Task to complete: Count the lines in the items below that contain the string "height". Case matters, and give only the number.

Extracted material:
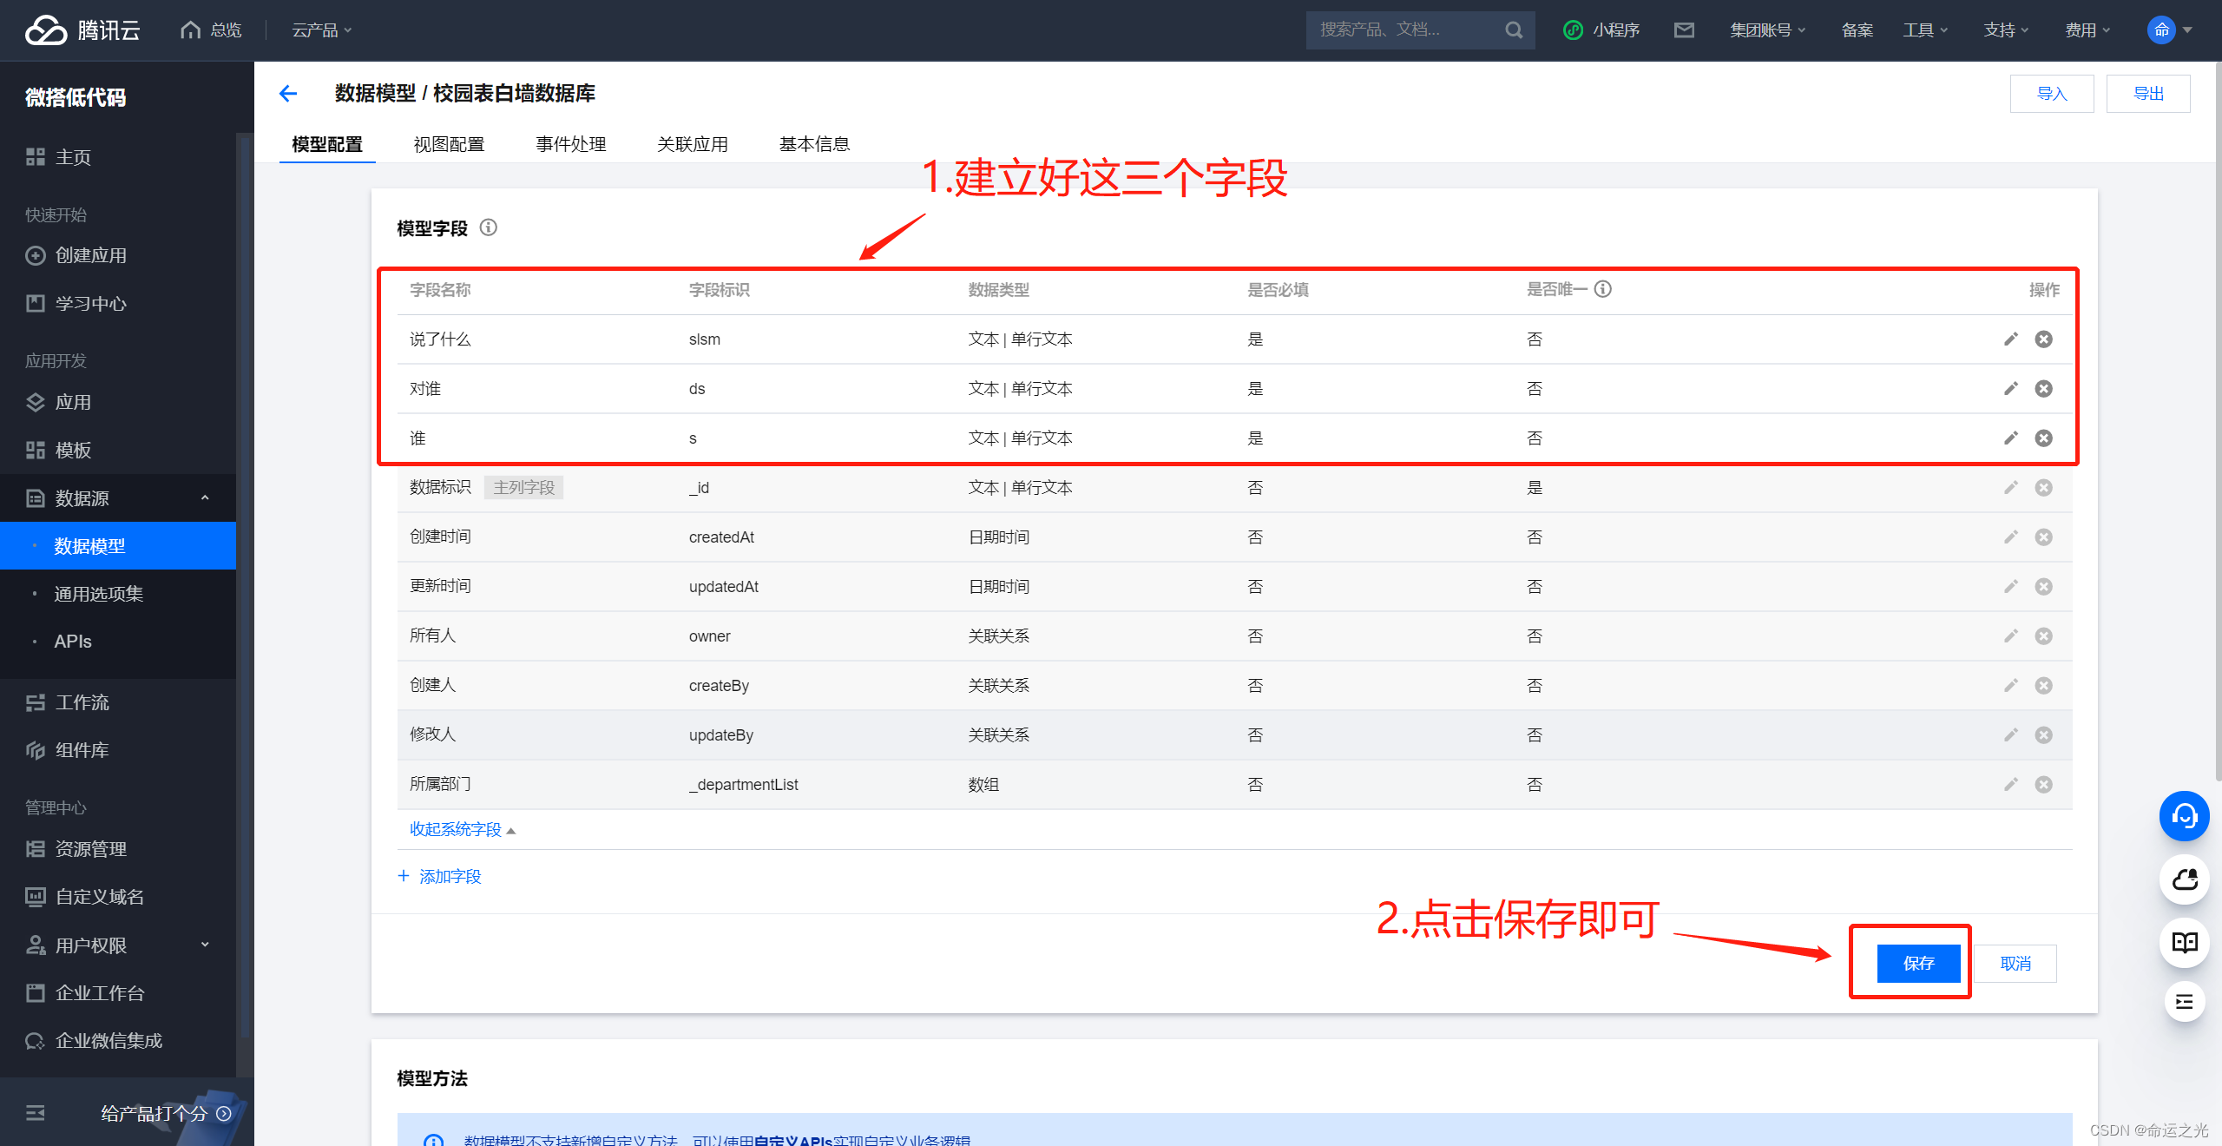Click the pencil icon for 谁 field
The image size is (2222, 1146).
(2010, 438)
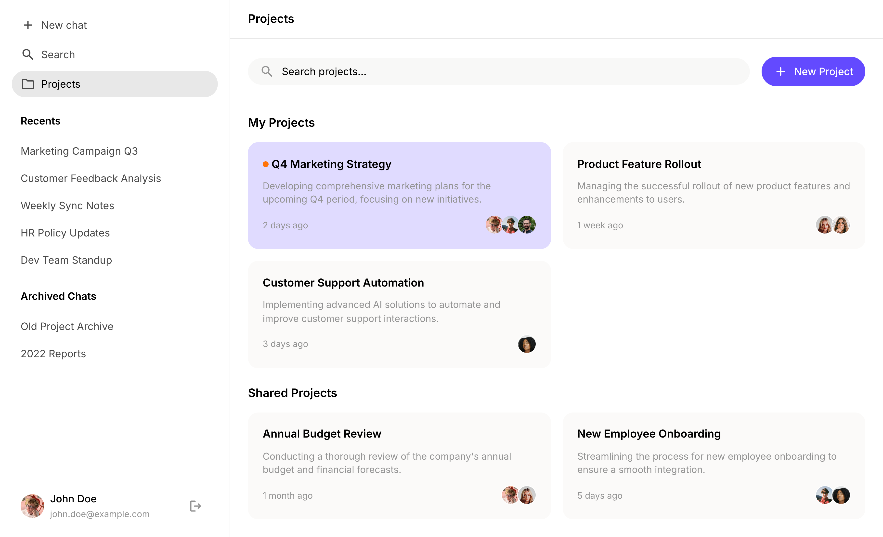Open Marketing Campaign Q3 recent chat
883x537 pixels.
(x=79, y=151)
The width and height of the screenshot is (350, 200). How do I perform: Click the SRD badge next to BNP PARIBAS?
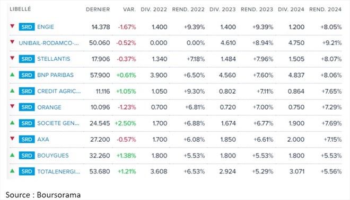pos(27,75)
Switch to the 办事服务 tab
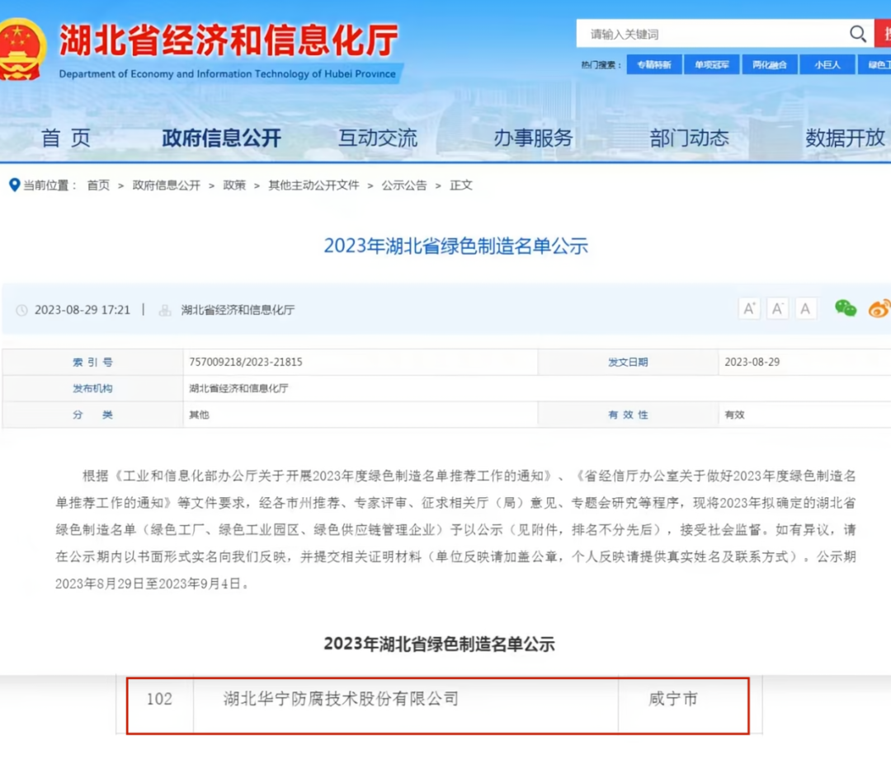Screen dimensions: 891x769 [532, 138]
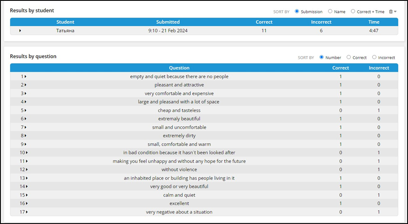
Task: Click student name Татьяна
Action: pos(65,31)
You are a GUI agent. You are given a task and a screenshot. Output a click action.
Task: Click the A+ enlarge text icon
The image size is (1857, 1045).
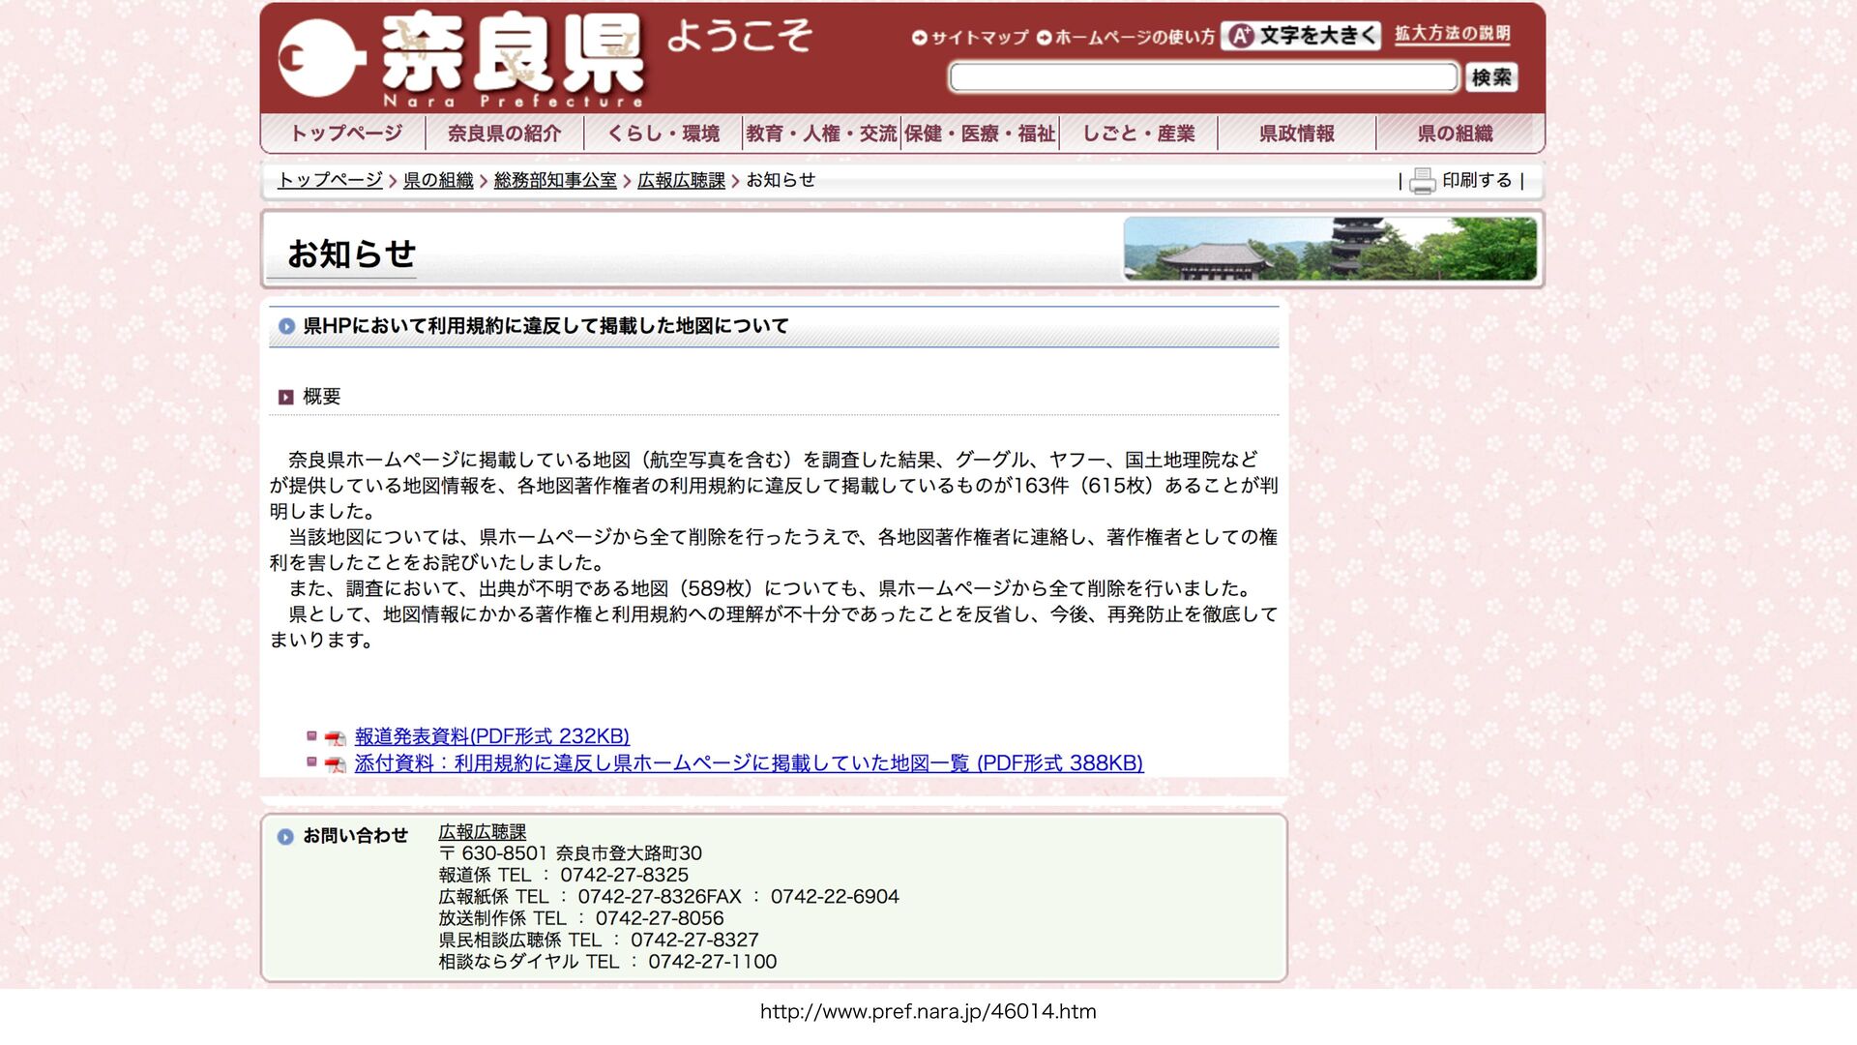tap(1242, 36)
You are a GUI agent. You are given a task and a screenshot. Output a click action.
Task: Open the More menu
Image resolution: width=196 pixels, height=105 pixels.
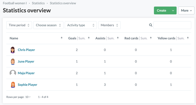click(186, 11)
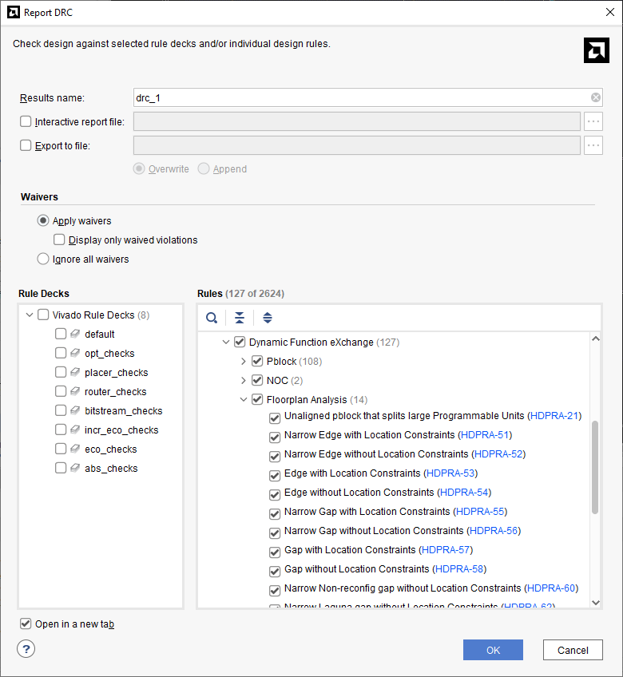Expand the NOC rules group
This screenshot has width=623, height=677.
click(x=244, y=381)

Exercise result: 3